START RECORDS FOR PROCESSING

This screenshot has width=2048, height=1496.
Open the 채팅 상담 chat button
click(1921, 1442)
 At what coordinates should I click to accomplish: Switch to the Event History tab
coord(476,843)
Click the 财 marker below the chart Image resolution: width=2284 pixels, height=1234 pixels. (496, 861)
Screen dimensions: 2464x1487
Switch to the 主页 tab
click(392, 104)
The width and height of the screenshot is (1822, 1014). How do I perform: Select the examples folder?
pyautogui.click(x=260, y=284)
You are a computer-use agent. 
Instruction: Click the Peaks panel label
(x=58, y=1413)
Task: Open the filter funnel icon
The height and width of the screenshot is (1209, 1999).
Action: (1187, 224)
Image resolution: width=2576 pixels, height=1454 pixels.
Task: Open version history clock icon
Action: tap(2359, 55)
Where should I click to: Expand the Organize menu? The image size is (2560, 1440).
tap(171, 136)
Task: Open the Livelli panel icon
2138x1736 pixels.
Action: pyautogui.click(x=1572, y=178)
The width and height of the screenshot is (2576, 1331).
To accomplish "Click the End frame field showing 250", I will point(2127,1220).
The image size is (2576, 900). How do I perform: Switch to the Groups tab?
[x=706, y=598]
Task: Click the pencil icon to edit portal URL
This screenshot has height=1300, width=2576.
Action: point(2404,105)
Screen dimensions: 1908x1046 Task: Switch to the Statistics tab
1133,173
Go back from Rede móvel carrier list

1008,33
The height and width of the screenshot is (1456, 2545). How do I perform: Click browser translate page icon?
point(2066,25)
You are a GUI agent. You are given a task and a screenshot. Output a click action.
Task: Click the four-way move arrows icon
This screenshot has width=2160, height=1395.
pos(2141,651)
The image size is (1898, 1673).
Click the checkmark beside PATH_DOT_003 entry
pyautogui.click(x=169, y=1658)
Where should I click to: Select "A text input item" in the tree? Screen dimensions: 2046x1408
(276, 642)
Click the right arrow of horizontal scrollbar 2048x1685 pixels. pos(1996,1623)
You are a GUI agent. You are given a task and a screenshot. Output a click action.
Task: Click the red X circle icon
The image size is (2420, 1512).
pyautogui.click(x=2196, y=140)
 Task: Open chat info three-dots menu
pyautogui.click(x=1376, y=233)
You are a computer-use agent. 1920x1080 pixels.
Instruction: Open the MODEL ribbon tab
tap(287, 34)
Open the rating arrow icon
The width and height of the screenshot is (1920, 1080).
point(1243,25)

END RECORDS FOR PROCESSING

§ **EXERCISE DESCRIPTION**
Write out each line exactly, as it is shown above.

§ **OUTPUT FOR THIS EXERCISE**
This screenshot has width=2048, height=1496.
Open the 채팅 상담 chat button
click(1921, 1442)
 At what coordinates should I click to accomplish: Switch to the Event History tab
coord(476,843)
Click the 财 marker below the chart Image resolution: width=2284 pixels, height=1234 pixels. (496, 861)
Screen dimensions: 2464x1487
Switch to the 主页 tab
click(392, 104)
The width and height of the screenshot is (1822, 1014). How do I perform: Select the examples folder?
pyautogui.click(x=260, y=284)
You are a computer-use agent. 
Instruction: Click the Peaks panel label
(x=58, y=1413)
Task: Open the filter funnel icon
The height and width of the screenshot is (1209, 1999).
Action: (1187, 224)
Image resolution: width=2576 pixels, height=1454 pixels.
Task: Open version history clock icon
Action: tap(2359, 55)
Where should I click to: Expand the Organize menu? The image size is (2560, 1440).
tap(171, 136)
Task: Open the Livelli panel icon
2138x1736 pixels.
Action: pyautogui.click(x=1572, y=178)
The width and height of the screenshot is (2576, 1331).
To accomplish "Click the End frame field showing 250", I will point(2127,1220).
The image size is (2576, 900). How do I perform: Switch to the Groups tab?
[x=706, y=598]
Task: Click the pencil icon to edit portal URL
This screenshot has height=1300, width=2576.
Action: point(2404,105)
Screen dimensions: 1908x1046 Task: Switch to the Statistics tab
1133,173
Go back from Rede móvel carrier list

1008,33
The height and width of the screenshot is (1456, 2545). How do I perform: Click browser translate page icon?
point(2066,25)
You are a GUI agent. You are given a task and a screenshot. Output a click action.
Task: Click the four-way move arrows icon
This screenshot has width=2160, height=1395.
pos(2141,651)
The image size is (1898, 1673).
Click the checkmark beside PATH_DOT_003 entry
pyautogui.click(x=169, y=1658)
Where should I click to: Select "A text input item" in the tree? Screen dimensions: 2046x1408
(276, 642)
Click the right arrow of horizontal scrollbar 2048x1685 pixels. pos(1996,1623)
You are a GUI agent. You are given a task and a screenshot. Output a click action.
Task: Click the red X circle icon
The image size is (2420, 1512).
pyautogui.click(x=2196, y=140)
 Task: Open chat info three-dots menu
pyautogui.click(x=1376, y=233)
You are a computer-use agent. 1920x1080 pixels.
Instruction: Open the MODEL ribbon tab
tap(287, 34)
Open the rating arrow icon
The width and height of the screenshot is (1920, 1080).
point(1243,25)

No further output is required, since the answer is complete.